■ Text block
Leadership from the front is another hoary industrio-military metaphor used to connote brave, bold and decisive management. The question today, however is whether there is a front, and if you can even find it, whether it will remain so long enough to matter. We want to be in the middle in order to identify and effectuate as many options as we can. Do the math - and the science.

This is about our ability to recognize the ways in which our world is changing so that we can take advantage of those changes before the changes change again. It's about mindset and openness to new ideas and tolerance of those who look, speak - and think - differently than we do so that rather than rejecting them out of hand, we assess how they might help us - and we might help them.

Which brings us back to Scott McNealy. He envisioned network potential. But he viewed it as a means of control - of costs and action - so that power would reside with a central authority and distributed computing devices would be merely tools to be used by subordinates at the direction of their betters. What got lost in that image was the possibility that pushing authority and value to the periphery could generate even more opportunity. Exactly where we find ourselves today. JL

Greg Satell comments in Digital Tonto:

The new role of leaders is not to merely plan and direct action, but to inspire belief.  In a networked world, the best way to become a dominant player is to become an indispensable partner.
Legendary strategists have long been compared to master chess players, who know the positions and capabilities of each piece on the board and are capable of thinking several moves ahead.  Historically, that’s been a smart way to run businesses too.
The boundaries were marked by clear industry lines, the timelines defined by strict accounting periods and the players well known.  Through clever planning and effective execution, you could create important efficiencies in crucial areas and attain dominance.
Yet strategy is no longer a game of chess because the board is no longer set out in orderly lines.  Industries have become boundless and permeable.  Competitive threats and transformative opportunities can come from anywhere.  Strategy, therefore, is no longer a punctuated series of moves, but a process of deepening and widening connections.

The Sum Of All Efficiencies

The first person to think seriously about how businesses function was Ronald Coase.  In his groundbreaking 1937 paper, he argued that firms gained competitiveness by reducing transaction costs, especially those related to information.  In his view, firms could grow until the point that organizational costs cancelled out transactional benefits.
It was a revolutionary idea and Coase won the Nobel Prize largely on the strength of it. However, it was of little use to managers until Michael Porter codified its precepts in his concept of value chains in the 1980’s.

640px-Porter_Value_Chain

Porter’s ideas essentially provided managers with a blueprint for building competitive advantage.  By increasing scale they could create efficiencies along the entire value chain through either operational excellence or bargaining power with suppliers and customers. Costs would be further reduced through scale as firms moved up the experience curve.

■ Data segment

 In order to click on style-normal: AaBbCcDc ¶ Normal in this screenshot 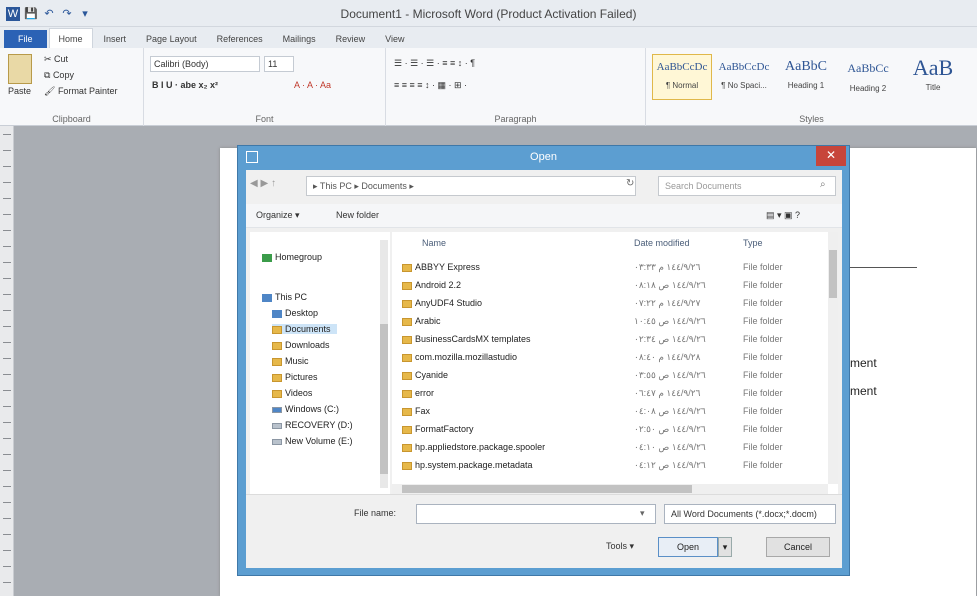, I will do `click(682, 77)`.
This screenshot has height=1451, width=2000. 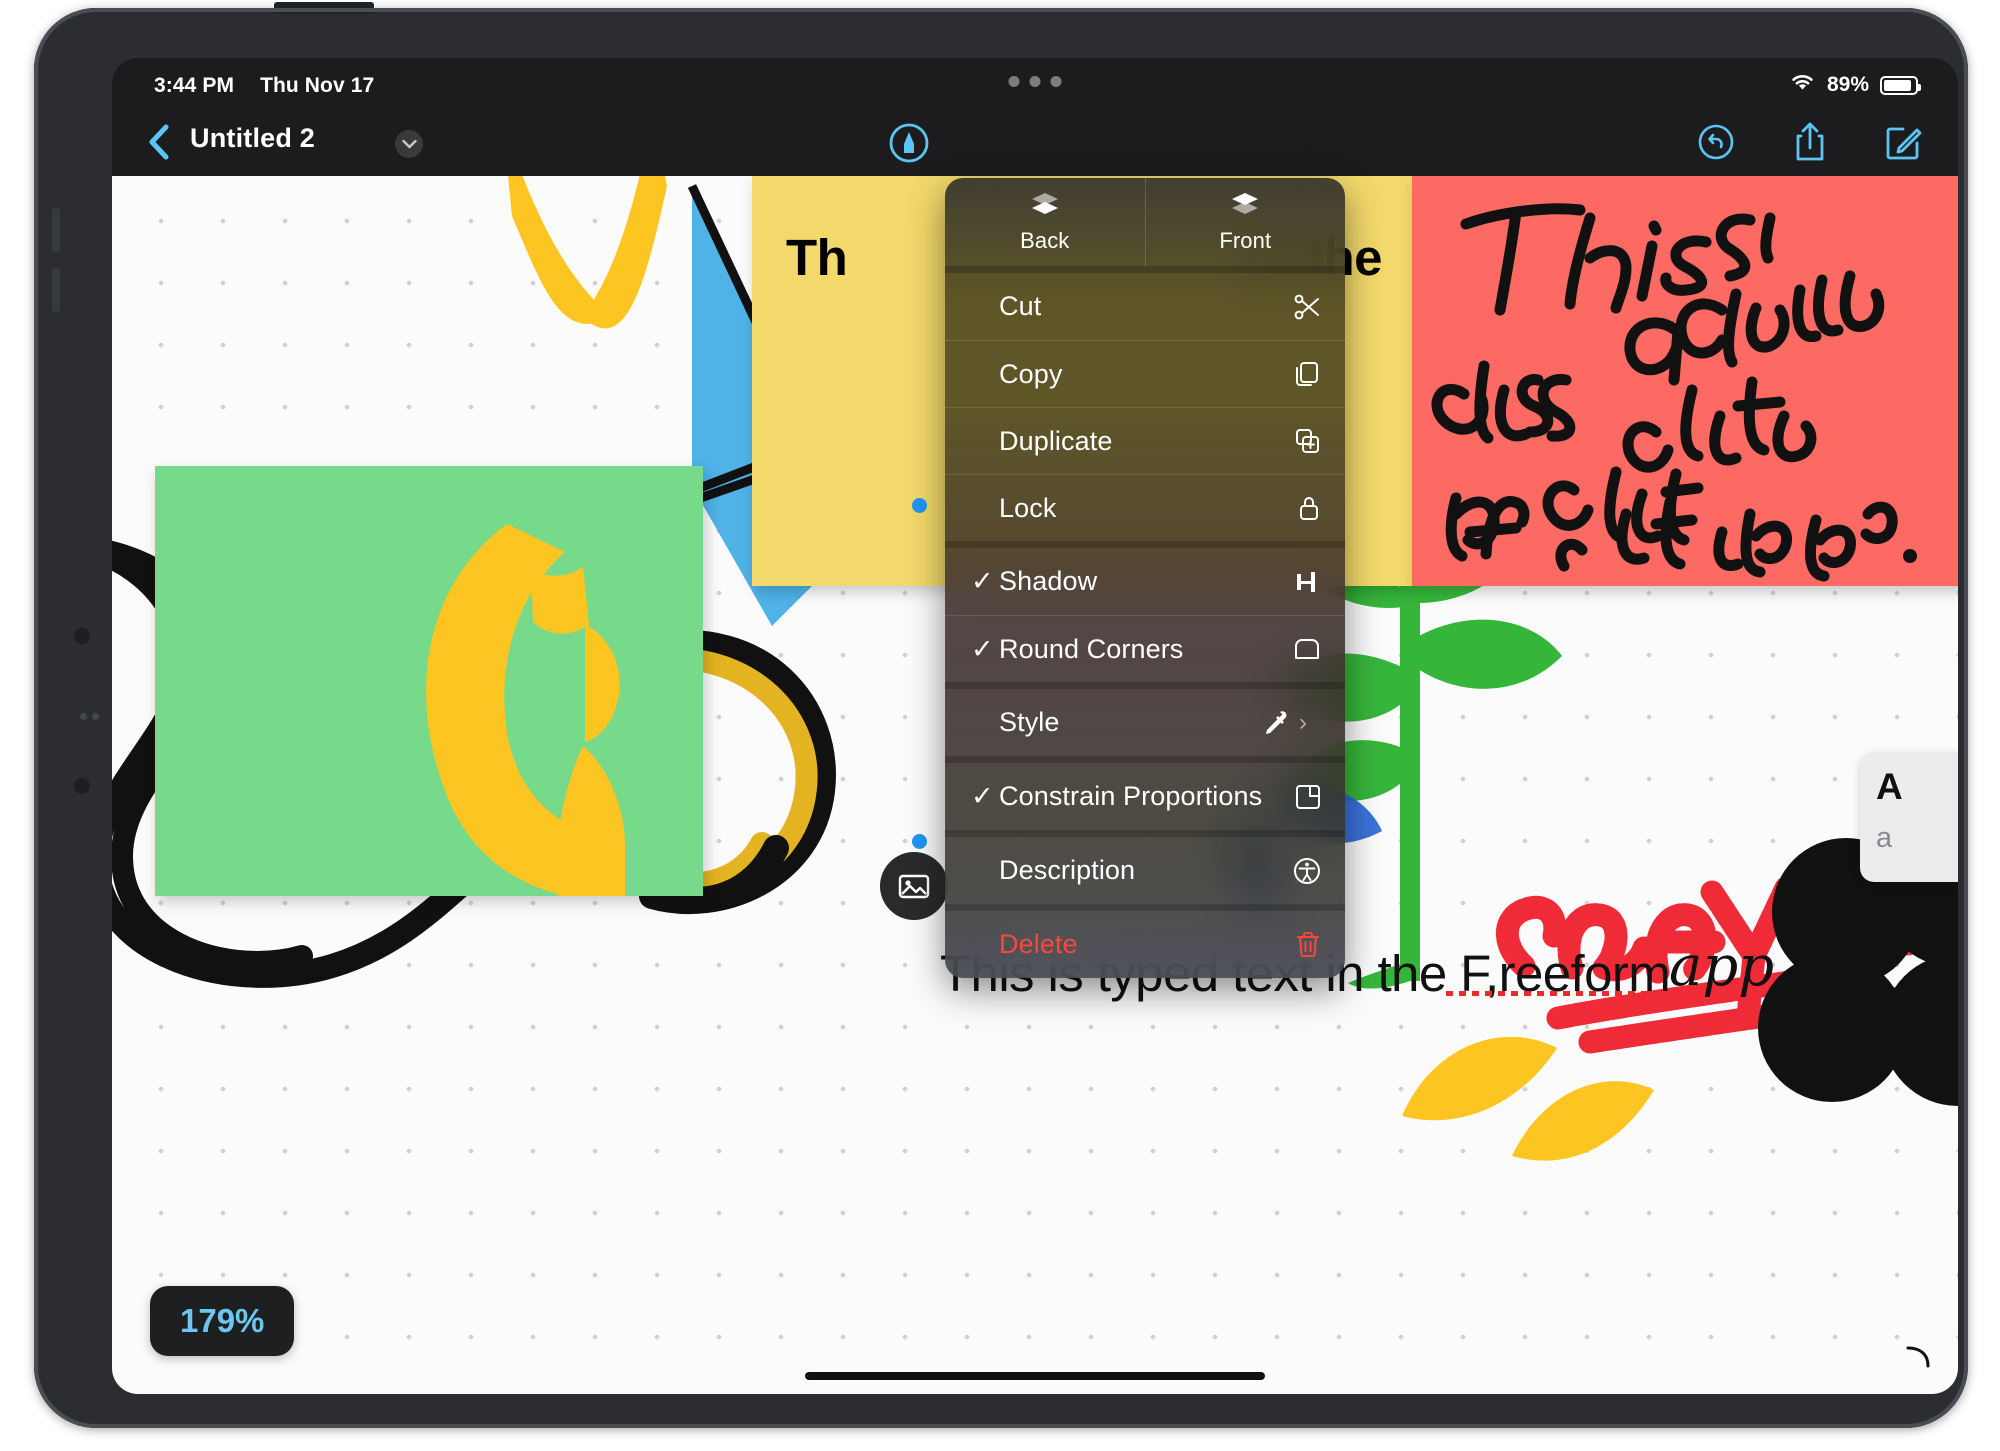 I want to click on send-to-back-button: Back, so click(x=1045, y=222).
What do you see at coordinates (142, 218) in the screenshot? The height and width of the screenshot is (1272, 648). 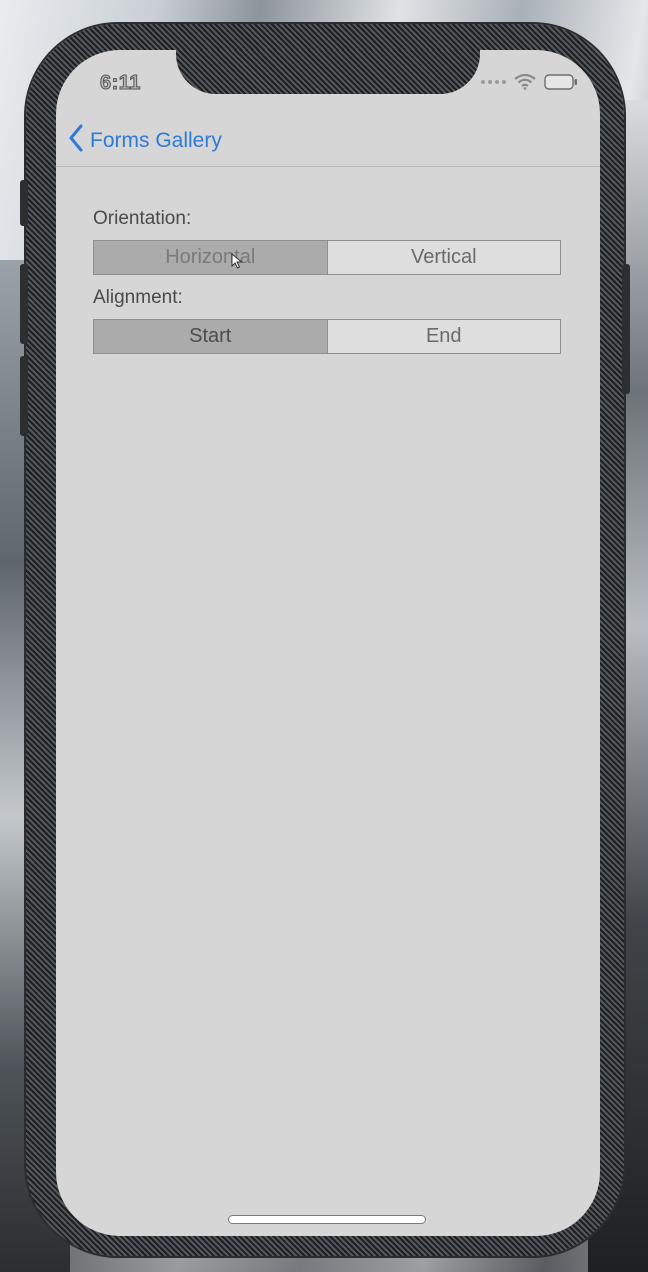 I see `orientation-label: Orientation:` at bounding box center [142, 218].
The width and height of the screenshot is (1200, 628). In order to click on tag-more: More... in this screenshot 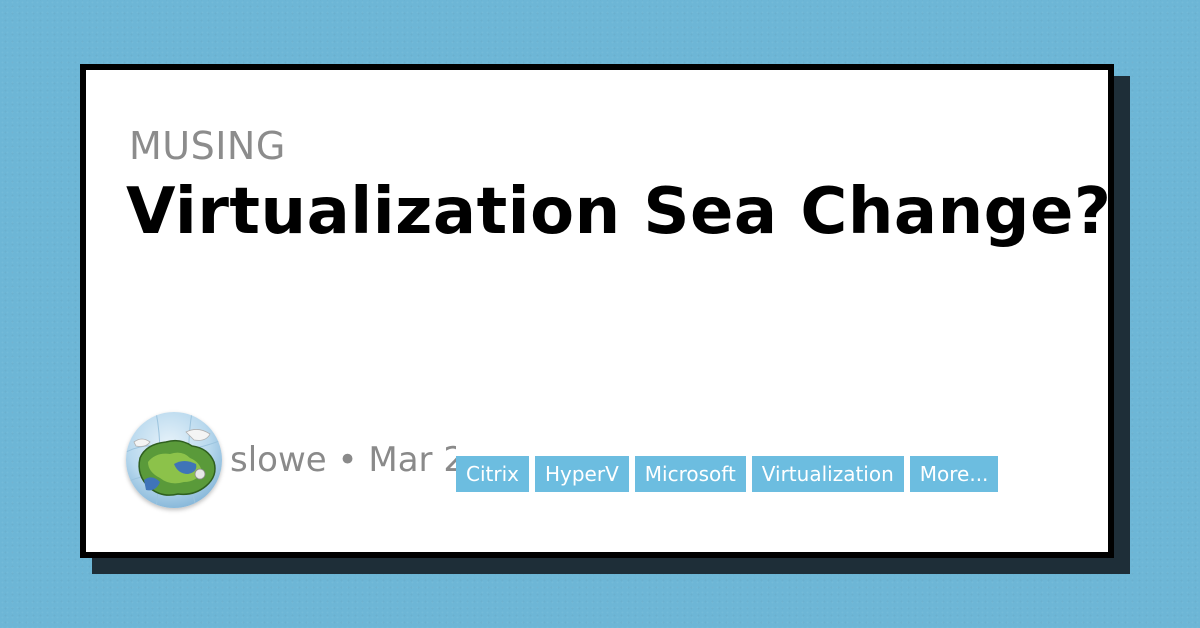, I will do `click(954, 474)`.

■ Request A
In the essay on leadership and strategy, rewrite the paragraph beginning "The first person to think seriously" in shorter form, keeping its main facts.
■ Request B
Carry on the essay on leadership and strategy from the point where its text ends.
The lines after the essay on leadership and strategy come from a separate source.

■ Written answer A
Ronald Coase was the first to think seriously about how businesses function. His groundbreaking 1937 paper argued that firms become more competitive by cutting transaction costs, especially information costs. They can grow until organizational costs cancel out those transactional benefits.

■ Written answer B
In effect, competitiveness was the sum of all efficiencies and you created those efficiencies by building greater scale.  Bigger was, in fact, better.

The End Of Scale And The New Age Of Disruption

The world envisioned by Coase and Porter was relatively stable.  Transaction costs were like weeds, which managers could gradually root out.  Once the lines of competition were drawn, strategy was a mainly a matter of bringing “relative strength to bear against relative weakness,” as UCLA’s Richard Rumelt has put it.
Yet today we live in a world of accelerating returns, where cost efficiencies can improve exponentially, nullifying scale advantages.  Further, technology cycles have begun to outpace planning cycles.  So in the course of planning and executing any given strategy, relative strength and relative weakness are likely to change—sometimes drastically.
So we find ourselves not in an age of stability, but an age of disruption, where agility trumps scale.  Strategy, therefore needs to take on a new meaning and a new role.  We can no longer plan, we can only prepare.  This requires what Columbia’s Rita Gunther McGrath calls a shift from “learning to plan” to “planning to learn”.

The Rise Of Ecosystems

When Jeff Bezos started Amazon, his purpose was to sell books against traditional competitors like Barnes & Noble.  Yet today, Amazon is much more than a retailer.  It offers cloud computing services to enterprises, builds devices and even develops TV shows. It directly competes with firms as diverse as Microsoft, Wal-Mart and Netflix.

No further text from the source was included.